Companies, for their part, are learning how to anticipate these sorts of hangups, and some of those interviewed (all identities and specific responses were kept confidential) said that local backlash can be predicted and quantified before it happens.
“Several interviewees were strongly of the view that the triggers for and underlying causes of company-community conflict, and its costs, are predictable, and that approaches, procedures, and standards are available to companies to avoid conflict and develop constructive relationships with community actors,” Franks wrote.
At many companies, Franks wrote, the higher ups who approve major projects are completely oblivious that their work might have some sort of social or environmental impact. To combat this, companies hire “translators” who are able to identify potential social problems and put them in a language executives can understand: money.

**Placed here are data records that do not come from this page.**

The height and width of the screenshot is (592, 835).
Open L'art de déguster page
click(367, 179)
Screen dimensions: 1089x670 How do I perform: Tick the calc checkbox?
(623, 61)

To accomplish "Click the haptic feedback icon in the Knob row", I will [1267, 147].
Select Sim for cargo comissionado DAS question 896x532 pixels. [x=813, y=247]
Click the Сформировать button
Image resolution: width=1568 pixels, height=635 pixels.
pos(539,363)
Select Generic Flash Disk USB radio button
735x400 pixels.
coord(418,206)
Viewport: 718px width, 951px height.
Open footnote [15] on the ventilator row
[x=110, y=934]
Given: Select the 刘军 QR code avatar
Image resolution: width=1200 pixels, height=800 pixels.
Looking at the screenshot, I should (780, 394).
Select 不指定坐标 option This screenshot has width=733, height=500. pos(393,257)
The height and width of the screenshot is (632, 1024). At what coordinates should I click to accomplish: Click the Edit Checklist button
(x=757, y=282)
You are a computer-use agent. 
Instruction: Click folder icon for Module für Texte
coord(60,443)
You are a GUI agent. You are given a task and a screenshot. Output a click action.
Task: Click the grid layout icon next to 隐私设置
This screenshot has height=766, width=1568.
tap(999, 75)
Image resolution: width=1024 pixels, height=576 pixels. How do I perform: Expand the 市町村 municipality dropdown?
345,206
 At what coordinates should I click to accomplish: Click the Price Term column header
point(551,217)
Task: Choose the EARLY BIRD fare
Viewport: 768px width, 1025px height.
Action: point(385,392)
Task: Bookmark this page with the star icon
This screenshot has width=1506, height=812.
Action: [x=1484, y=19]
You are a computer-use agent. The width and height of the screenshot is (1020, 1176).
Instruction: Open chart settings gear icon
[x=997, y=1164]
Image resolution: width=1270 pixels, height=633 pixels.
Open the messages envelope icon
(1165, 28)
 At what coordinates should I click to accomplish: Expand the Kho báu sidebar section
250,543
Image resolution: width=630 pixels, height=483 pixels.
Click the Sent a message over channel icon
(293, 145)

“Translation requires individuals within organizations who can work across functional, organizational, and conceptual boundaries, and who can work in more than one ‘language’ and interpret how social and environmental risk is translating into costs for business. The need for internal ‘translators’ suggests that corporate decision-makers do not currently have the necessary models to internalize externalities and translate social risk inward,” Franks wrote.
Franks wrote that there’s some evidence that companies really do want to make sure local people are treated correctly—that, as he found, concerns such as drinking water contamination, environmental destruction, and public health risks, are not brushed aside. Then again, he noted that “some see stakeholder-related concerns as optional ‘add-ons’ to broader regulatory processes for operating projects.”
The challenge for those “stakeholders,” then, is making sure that, no matter what, they make a project so difficult to complete that those “add-ons” become so costly that the project dies. It seems like, in an increasing number of cases, that’s actually happening.